I fabbricati si sviluppano lungo gli assi tracciati dalle maniche auliche del Palazzo e circoscrivono una ampia corte chiusa, collegata con la più piccola Corte Interna. Questa continuità tra le corti è evidente nel disegno settecentesco originario della “cassina”, ai tempi di Maurizio Massel di Caresana, ma è andata perduta dopo il 1950. Fino alla morte di Sofia Cacherano di Bricherasio, gli spazi e le attività erano condotti direttamente dai fattori, l’ultimo dei quali, Francesco, ha vissuto al Castello fino al 2010.
I rustici, a uno o due piani, rispettano la canonica tipologia costruttiva e le funzioni della cascina piemontese settecentesca: la tettoia (in dialetto piemontese “cas”), con le colonne in mattoni a vista per il deposito dei mezzi agricoli; la stalla per le mucche e una scuderia per i cavalli, sovrastate dal fienile; le abitazioni, con il loro numero civico, destinate alla residenza dei mezzadri; il forno e il pollaio.
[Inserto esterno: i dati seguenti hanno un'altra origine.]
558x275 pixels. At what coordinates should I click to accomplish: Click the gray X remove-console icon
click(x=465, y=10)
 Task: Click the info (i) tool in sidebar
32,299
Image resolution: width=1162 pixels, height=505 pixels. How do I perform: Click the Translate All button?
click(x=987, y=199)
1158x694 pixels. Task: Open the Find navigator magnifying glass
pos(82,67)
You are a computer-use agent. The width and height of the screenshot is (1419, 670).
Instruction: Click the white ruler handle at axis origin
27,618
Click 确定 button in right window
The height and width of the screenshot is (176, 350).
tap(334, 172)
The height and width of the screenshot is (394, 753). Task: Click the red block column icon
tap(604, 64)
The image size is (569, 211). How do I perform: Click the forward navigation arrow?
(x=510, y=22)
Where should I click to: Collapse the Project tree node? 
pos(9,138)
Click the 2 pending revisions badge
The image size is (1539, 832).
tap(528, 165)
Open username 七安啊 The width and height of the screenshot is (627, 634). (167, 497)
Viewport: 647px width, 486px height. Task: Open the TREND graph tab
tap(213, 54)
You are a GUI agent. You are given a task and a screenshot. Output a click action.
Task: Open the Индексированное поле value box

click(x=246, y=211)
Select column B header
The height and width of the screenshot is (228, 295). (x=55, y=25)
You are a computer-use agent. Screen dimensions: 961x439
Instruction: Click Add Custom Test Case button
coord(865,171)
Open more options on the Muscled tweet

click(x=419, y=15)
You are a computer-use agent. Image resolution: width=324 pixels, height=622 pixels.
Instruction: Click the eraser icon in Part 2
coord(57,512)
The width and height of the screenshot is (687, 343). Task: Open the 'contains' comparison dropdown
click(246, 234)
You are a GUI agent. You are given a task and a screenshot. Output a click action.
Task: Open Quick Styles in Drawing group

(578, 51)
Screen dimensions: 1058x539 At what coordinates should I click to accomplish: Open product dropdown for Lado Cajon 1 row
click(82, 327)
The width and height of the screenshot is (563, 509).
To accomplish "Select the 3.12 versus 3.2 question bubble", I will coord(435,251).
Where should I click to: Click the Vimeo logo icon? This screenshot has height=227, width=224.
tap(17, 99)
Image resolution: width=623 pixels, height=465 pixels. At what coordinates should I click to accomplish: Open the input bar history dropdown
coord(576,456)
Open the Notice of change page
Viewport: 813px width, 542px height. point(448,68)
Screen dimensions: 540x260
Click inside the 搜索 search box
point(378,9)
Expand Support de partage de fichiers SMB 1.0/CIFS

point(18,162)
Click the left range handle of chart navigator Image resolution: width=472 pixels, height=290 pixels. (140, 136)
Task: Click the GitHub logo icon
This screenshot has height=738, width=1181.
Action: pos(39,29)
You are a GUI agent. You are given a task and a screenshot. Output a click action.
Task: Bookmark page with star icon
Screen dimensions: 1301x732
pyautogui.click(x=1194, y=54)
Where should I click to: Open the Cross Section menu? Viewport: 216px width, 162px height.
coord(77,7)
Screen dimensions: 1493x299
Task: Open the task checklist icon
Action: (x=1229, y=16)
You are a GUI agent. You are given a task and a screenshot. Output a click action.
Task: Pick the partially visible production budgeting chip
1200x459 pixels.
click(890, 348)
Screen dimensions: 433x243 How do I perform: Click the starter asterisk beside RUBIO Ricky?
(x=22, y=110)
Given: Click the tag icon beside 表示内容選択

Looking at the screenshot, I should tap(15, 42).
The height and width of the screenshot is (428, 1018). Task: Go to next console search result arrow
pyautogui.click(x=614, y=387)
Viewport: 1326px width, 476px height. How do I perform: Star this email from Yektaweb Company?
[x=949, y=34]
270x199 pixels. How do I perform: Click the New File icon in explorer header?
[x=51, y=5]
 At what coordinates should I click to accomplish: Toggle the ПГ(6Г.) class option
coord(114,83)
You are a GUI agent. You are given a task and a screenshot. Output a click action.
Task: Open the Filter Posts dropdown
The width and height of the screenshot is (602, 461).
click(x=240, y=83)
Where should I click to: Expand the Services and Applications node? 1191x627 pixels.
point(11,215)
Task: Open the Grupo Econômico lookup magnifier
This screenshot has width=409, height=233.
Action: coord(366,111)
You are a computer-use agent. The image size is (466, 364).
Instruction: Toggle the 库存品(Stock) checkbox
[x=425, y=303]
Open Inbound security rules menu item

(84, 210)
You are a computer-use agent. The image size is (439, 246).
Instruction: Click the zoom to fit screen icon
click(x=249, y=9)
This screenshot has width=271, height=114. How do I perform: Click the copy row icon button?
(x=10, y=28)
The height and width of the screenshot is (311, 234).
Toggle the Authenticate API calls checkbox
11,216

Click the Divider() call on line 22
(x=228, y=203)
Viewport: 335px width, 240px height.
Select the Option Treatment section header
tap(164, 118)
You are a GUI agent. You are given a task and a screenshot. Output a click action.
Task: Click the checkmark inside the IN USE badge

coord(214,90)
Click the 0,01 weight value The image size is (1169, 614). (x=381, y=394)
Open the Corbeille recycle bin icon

La struttura portante è in muratura mista a pietre, gli ambienti al piano terra conservano gli elementi che caratterizzavano le differenti funzioni originarie: le mangiatoie, i camini, le scale con i gradini in laterizio e alzata in listello in quercia, le volte a vela con mattoni a spina di pesce nelle stalle.
Nel 2020 questa area è stata sgomberata dai materiali abbandonati a partire dagli ultimi anni del secolo scorso; sono emersi così alcuni dettagli che rimandano al gusto raffinato della proprietà nobiliare: le due colonne in pietra nella stalla, il grande camino nella casetta del fattore e, sotto lo strato di erba superficiale nata spontaneamente nelle parti inutilizzate lungo i fabbricati della Corte, la classica pavimentazione in acciottolato, denominata nella tradizione piemontese “calatà”.
Il progetto di restauro ha cercato una valorizzazione di questi spazi attraverso interventi discreti e conservativi, indispensabili per preservare non soltanto gli elementi architettonici ma, soprattutto, la memoria silenziosa e antica del lavoro.